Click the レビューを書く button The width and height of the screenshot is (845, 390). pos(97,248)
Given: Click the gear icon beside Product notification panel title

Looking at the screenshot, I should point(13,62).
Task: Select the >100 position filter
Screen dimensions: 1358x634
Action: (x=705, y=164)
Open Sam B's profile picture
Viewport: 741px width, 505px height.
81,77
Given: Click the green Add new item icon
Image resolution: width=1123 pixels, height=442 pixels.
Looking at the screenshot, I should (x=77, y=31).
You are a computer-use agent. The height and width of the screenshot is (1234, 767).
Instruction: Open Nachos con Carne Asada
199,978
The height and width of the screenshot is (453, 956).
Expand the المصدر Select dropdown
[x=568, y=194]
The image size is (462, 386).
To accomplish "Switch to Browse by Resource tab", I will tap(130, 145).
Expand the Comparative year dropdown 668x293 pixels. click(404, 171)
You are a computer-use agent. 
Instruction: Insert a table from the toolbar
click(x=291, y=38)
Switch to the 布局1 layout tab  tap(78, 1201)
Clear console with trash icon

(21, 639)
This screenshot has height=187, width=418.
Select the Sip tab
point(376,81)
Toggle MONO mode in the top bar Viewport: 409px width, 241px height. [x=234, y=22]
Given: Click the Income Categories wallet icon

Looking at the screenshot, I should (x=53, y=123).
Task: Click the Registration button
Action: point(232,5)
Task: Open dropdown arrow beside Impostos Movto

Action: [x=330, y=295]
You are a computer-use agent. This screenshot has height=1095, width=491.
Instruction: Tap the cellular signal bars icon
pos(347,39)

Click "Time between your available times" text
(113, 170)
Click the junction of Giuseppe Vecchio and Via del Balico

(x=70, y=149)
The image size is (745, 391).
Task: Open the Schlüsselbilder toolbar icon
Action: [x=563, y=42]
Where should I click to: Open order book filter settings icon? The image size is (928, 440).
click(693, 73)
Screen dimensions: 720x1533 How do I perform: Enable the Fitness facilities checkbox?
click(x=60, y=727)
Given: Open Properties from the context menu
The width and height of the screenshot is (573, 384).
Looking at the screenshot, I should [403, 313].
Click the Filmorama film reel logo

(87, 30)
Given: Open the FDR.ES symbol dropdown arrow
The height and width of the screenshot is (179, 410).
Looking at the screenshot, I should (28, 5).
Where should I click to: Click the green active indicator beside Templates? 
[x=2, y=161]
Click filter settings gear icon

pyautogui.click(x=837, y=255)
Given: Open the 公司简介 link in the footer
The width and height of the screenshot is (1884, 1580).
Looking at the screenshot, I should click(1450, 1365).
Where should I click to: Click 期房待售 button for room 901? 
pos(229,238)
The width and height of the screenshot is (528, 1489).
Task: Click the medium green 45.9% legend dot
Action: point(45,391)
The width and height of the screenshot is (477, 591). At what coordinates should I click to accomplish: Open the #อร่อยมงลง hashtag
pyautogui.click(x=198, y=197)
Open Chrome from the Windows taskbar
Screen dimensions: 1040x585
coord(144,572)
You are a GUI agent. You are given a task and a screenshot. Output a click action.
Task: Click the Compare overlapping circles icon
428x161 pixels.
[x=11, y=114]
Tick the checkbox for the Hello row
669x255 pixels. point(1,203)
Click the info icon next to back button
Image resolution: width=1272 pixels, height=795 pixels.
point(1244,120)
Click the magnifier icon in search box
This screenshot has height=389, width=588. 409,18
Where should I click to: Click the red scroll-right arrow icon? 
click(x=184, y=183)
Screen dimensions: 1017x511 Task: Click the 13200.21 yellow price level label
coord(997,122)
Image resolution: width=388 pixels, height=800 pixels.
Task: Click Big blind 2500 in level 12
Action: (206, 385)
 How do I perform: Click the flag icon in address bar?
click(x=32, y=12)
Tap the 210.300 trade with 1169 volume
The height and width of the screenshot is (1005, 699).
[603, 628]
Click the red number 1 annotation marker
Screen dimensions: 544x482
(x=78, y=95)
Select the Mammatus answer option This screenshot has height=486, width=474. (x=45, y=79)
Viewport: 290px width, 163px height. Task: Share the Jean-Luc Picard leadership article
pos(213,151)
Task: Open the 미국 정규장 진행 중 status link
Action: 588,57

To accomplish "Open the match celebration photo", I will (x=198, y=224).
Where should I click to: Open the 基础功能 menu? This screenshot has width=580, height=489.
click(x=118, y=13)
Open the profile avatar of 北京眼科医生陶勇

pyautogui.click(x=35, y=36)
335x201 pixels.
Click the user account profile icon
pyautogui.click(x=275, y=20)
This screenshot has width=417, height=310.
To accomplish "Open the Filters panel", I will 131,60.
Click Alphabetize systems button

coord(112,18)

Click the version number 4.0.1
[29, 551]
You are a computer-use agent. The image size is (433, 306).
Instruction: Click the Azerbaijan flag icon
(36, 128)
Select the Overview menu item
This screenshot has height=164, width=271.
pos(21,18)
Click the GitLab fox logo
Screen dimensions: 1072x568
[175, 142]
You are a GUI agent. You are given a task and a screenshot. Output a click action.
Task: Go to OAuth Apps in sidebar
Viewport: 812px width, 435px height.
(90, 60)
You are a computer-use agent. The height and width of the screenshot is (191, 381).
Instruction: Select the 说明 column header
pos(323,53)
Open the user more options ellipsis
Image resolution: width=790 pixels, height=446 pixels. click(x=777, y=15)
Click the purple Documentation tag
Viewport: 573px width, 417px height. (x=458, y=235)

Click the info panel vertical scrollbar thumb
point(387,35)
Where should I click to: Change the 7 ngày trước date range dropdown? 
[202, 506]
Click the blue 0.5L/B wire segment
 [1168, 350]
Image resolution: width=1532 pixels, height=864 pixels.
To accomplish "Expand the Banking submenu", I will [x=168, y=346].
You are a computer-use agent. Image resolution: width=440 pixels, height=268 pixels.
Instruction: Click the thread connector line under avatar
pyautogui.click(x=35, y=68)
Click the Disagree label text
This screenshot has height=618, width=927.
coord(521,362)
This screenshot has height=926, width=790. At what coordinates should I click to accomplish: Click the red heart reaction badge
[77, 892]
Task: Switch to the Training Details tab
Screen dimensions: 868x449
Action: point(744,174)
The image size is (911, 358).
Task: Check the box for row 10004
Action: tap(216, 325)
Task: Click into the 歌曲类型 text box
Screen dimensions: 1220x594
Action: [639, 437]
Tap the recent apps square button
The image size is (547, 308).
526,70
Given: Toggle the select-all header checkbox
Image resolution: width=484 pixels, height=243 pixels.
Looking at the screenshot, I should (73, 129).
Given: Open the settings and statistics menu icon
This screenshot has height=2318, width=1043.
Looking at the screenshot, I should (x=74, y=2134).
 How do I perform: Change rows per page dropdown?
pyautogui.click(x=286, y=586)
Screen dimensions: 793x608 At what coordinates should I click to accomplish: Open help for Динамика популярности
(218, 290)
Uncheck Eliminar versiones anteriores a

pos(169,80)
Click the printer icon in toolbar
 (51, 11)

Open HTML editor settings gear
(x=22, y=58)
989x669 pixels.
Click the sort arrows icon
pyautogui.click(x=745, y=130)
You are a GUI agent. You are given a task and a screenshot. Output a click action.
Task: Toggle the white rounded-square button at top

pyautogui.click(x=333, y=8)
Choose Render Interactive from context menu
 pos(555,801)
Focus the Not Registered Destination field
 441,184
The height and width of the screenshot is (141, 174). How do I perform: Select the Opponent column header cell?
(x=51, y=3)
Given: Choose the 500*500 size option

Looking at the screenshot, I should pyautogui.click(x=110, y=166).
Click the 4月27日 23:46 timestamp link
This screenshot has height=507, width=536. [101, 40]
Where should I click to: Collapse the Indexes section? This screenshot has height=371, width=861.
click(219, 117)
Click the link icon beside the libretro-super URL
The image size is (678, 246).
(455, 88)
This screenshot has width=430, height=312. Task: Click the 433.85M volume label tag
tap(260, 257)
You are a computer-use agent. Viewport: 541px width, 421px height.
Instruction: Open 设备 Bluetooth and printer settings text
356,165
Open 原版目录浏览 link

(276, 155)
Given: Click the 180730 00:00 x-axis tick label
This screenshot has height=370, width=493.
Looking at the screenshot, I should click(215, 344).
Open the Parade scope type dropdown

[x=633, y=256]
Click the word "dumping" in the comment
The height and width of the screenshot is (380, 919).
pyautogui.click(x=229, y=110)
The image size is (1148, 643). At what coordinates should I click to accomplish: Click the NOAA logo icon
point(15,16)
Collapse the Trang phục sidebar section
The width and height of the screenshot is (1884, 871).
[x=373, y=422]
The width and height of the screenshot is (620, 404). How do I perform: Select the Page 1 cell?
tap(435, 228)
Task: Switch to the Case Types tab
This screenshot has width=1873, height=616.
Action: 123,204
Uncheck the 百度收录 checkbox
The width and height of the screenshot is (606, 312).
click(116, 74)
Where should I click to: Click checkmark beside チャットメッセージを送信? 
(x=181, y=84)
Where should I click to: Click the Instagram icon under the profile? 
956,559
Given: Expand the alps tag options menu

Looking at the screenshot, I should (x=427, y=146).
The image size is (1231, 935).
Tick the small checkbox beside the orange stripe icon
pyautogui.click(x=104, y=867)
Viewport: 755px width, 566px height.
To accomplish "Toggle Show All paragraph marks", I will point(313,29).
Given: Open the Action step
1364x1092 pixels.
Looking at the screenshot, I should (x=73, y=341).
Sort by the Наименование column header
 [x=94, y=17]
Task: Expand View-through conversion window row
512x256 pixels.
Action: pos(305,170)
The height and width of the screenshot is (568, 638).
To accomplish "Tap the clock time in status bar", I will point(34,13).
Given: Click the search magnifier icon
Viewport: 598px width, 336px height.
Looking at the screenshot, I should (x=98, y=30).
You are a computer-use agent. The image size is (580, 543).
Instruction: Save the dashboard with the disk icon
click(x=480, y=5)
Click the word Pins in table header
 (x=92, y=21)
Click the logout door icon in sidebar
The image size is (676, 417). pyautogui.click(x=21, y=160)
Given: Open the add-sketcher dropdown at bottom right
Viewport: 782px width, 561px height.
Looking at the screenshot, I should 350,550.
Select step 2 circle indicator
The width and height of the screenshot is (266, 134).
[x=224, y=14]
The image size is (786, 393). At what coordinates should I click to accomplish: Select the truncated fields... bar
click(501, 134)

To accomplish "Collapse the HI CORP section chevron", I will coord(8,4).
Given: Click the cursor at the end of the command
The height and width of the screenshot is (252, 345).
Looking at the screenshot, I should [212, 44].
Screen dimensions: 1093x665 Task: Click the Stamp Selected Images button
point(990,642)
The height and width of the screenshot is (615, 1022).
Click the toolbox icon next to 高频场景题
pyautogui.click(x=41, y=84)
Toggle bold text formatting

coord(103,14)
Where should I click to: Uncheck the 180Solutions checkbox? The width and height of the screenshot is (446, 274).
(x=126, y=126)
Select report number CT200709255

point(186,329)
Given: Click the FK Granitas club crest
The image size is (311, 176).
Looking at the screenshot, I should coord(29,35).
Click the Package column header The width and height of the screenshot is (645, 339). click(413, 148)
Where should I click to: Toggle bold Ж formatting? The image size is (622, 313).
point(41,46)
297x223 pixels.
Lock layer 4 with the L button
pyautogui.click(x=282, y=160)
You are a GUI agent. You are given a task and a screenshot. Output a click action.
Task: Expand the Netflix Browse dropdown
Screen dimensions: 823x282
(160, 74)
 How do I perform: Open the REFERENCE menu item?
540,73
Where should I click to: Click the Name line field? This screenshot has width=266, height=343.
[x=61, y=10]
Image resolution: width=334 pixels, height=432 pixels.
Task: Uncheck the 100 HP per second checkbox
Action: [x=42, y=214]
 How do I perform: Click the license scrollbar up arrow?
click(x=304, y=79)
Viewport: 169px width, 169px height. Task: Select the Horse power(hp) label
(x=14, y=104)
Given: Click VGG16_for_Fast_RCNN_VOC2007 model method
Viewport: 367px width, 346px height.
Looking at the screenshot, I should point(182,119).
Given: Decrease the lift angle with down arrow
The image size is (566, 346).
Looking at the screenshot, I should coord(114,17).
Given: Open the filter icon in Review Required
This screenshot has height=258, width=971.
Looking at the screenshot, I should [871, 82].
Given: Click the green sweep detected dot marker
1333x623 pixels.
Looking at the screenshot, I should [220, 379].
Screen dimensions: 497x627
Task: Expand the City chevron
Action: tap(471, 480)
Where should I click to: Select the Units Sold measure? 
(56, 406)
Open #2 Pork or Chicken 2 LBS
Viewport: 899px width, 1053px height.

**What is required:** State how many lines in the entries hold "Browse". Nothing should come before or after the number.

**Output of the exercise:** 2